PPI Inflation Accelerates to +3.5% yoy, Worst in 2 Years, Driven by Services amid Massive Up-Revision of Services Inflation

Inflation is festering and accelerating in services (two-thirds of overall PPI), not in goods.

By Wolf Richter for WOLF STREET.

As has been the case for many months, today’s Producer Price Index for January included big up-revisions of the prior month, driven by a whopper up-revision for services which account for two-thirds of the overall PPI. On top of these upwardly revised December figures, the PPI rose further in January.

In January, the overall PPI accelerated to an increase of 3.51% year-over-year, the worst increase since February 2023, following a persistent zigzag line higher from the low point of near 0% in June 2023, driven largely by the services PPI.

And December was revised up to an increase of 3.48%, from 3.31% as reported a month ago. This up-revision was powered by a massive up-revision in services.

The PPI tracks inflation in goods and services that companies buy and whose higher costs they ultimately try to pass on to their customers.

On a month-to-month basis, the PPI for final demand jumped by 0.40% (4.9% annualized) in January from December, seasonally adjusted.
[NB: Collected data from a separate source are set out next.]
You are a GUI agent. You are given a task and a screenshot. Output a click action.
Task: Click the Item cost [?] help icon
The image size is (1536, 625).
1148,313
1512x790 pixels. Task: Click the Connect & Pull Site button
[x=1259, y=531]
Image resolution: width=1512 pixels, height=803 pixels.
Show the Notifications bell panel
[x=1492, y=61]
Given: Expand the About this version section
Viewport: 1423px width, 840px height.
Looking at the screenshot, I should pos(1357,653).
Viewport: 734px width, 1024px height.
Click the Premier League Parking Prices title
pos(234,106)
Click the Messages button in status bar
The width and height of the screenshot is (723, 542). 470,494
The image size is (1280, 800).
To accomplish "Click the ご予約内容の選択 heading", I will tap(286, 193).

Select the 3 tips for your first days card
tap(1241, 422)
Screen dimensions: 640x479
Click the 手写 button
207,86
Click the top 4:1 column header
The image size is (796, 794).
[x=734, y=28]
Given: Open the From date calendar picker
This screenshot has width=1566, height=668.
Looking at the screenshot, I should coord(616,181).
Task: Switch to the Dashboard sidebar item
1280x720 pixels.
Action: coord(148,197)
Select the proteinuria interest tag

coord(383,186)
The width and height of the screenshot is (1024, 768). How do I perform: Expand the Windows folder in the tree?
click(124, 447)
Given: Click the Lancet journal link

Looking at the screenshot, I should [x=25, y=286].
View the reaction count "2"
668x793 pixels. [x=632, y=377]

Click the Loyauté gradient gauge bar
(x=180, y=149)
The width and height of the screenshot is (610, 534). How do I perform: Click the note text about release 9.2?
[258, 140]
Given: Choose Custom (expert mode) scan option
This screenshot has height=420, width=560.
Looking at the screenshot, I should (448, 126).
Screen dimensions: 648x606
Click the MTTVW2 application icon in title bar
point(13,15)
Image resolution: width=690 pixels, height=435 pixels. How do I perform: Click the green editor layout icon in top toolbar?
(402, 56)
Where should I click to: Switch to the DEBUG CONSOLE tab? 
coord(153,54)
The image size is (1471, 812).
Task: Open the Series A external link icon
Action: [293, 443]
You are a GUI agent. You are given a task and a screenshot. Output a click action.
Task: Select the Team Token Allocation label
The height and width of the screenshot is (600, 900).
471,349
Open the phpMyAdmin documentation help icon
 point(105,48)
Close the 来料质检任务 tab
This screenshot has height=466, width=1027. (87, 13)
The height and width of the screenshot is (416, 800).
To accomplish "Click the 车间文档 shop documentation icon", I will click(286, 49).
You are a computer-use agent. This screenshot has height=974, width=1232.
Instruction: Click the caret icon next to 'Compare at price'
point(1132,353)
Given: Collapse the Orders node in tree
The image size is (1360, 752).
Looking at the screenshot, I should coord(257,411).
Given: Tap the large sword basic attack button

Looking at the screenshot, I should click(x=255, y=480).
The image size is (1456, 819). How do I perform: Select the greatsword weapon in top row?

And December’s increase was revised up to +0.50% (+6.2% annualized) from the previously reported +0.22% (+2.7% annualized). The up-revision more than doubled the increase! This was driven by the whopper up-revision of the Services PPI.

The up-revision for December plus January’s increase caused the 6-month PPI to surge to +4.0% annualized, the worst increase since October 2022 (red).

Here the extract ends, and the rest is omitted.